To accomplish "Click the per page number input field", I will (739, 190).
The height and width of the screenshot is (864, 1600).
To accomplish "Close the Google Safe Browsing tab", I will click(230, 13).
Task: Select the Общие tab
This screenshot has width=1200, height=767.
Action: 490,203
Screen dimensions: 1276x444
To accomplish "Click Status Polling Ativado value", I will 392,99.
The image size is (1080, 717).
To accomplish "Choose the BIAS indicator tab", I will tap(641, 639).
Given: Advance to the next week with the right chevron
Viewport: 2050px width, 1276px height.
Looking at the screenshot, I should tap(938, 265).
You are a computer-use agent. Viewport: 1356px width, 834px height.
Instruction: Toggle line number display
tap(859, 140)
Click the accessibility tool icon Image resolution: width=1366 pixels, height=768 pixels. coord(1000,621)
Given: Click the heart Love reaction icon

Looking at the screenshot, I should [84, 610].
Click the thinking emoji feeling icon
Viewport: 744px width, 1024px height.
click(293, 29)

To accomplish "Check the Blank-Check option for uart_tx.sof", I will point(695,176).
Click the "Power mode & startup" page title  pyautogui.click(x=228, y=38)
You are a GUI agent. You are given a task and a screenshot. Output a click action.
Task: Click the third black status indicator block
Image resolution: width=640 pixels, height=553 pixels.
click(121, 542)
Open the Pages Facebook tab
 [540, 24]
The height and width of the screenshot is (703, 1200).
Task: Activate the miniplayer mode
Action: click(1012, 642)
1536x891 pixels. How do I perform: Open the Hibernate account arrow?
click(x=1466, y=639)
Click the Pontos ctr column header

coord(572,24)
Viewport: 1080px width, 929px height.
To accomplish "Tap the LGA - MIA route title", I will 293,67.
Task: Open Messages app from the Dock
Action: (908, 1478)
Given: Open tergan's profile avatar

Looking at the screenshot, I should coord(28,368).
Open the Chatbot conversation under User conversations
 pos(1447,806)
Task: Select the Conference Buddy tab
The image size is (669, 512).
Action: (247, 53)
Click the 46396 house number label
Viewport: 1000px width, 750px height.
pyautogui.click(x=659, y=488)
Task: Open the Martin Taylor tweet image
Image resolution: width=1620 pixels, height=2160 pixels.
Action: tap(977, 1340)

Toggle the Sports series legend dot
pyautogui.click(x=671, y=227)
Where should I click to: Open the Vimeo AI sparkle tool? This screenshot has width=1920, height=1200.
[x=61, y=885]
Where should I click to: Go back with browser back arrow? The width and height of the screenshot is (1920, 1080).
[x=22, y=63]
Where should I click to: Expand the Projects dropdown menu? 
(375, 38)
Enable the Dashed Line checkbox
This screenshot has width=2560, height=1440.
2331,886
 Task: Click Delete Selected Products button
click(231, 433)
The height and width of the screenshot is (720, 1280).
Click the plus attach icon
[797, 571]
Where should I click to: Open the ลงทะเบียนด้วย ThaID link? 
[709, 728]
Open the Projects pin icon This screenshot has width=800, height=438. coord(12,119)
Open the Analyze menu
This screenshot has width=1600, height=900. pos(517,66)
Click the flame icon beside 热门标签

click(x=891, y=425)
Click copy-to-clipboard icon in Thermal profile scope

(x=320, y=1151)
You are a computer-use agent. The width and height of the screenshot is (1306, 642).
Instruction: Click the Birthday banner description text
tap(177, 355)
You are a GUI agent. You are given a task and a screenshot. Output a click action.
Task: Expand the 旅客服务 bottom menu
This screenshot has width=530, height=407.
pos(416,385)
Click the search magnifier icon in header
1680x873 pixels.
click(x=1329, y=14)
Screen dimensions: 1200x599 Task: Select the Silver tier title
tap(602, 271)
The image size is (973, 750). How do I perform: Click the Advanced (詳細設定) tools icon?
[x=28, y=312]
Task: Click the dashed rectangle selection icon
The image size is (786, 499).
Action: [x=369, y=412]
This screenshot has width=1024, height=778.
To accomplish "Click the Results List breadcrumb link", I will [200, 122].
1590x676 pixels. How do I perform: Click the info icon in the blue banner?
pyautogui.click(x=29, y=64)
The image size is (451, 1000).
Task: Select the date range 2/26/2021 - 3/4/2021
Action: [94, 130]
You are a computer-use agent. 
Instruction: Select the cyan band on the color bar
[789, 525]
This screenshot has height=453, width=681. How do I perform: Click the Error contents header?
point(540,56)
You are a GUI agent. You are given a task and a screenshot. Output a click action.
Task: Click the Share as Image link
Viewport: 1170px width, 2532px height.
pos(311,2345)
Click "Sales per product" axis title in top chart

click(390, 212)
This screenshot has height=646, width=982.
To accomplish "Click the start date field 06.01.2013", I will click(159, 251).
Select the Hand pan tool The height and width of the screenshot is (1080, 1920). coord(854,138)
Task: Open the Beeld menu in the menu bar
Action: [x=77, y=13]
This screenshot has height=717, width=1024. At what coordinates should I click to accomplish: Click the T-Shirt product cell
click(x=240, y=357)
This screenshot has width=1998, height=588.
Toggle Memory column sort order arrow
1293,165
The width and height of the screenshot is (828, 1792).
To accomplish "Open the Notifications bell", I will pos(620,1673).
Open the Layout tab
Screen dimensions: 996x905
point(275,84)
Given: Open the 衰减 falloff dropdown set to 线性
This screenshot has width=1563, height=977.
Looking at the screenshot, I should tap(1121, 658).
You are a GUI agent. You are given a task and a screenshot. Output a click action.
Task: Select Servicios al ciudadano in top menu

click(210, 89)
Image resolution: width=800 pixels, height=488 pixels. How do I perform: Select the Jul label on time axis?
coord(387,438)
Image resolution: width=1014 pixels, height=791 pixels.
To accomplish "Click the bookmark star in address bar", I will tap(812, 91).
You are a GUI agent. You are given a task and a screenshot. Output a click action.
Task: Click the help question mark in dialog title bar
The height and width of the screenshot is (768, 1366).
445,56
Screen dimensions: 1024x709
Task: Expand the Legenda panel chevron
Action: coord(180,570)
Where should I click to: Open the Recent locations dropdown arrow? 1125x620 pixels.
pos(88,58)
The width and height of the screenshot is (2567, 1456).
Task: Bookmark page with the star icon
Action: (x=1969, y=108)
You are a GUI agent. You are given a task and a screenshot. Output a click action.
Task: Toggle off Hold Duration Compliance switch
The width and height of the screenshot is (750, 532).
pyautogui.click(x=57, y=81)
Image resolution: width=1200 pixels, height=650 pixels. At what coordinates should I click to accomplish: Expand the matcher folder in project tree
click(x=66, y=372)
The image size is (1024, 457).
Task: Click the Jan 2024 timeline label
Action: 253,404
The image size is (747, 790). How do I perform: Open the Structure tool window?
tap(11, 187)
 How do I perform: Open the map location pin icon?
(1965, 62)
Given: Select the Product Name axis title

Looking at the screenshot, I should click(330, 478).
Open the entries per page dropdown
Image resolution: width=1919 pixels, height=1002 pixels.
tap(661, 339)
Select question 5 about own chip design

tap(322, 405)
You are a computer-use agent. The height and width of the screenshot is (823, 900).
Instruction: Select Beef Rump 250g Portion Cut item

###

**Exercise details**
Write out everything from the first of the items down through the line containing "click(121, 542)", switching "Viewport" to "Window" throughout and keeping all else unchanged.

**Full solution**
To accomplish "Click the per page number input field", I will (739, 190).
The height and width of the screenshot is (864, 1600).
To accomplish "Close the Google Safe Browsing tab", I will click(230, 13).
Task: Select the Общие tab
This screenshot has width=1200, height=767.
Action: 490,203
Screen dimensions: 1276x444
To accomplish "Click Status Polling Ativado value", I will 392,99.
The image size is (1080, 717).
To accomplish "Choose the BIAS indicator tab", I will tap(641, 639).
Given: Advance to the next week with the right chevron
Window: 2050px width, 1276px height.
Looking at the screenshot, I should tap(938, 265).
You are a computer-use agent. Window: 1356px width, 834px height.
Instruction: Toggle line number display
tap(859, 140)
Click the accessibility tool icon Image resolution: width=1366 pixels, height=768 pixels. coord(1000,621)
Given: Click the heart Love reaction icon

Looking at the screenshot, I should [84, 610].
Click the thinking emoji feeling icon
Window: 744px width, 1024px height.
click(293, 29)

To accomplish "Check the Blank-Check option for uart_tx.sof", I will point(695,176).
Click the "Power mode & startup" page title  pyautogui.click(x=228, y=38)
You are a GUI agent. You are given a task and a screenshot. Output a click action.
Task: Click the third black status indicator block
Image resolution: width=640 pixels, height=553 pixels.
click(121, 542)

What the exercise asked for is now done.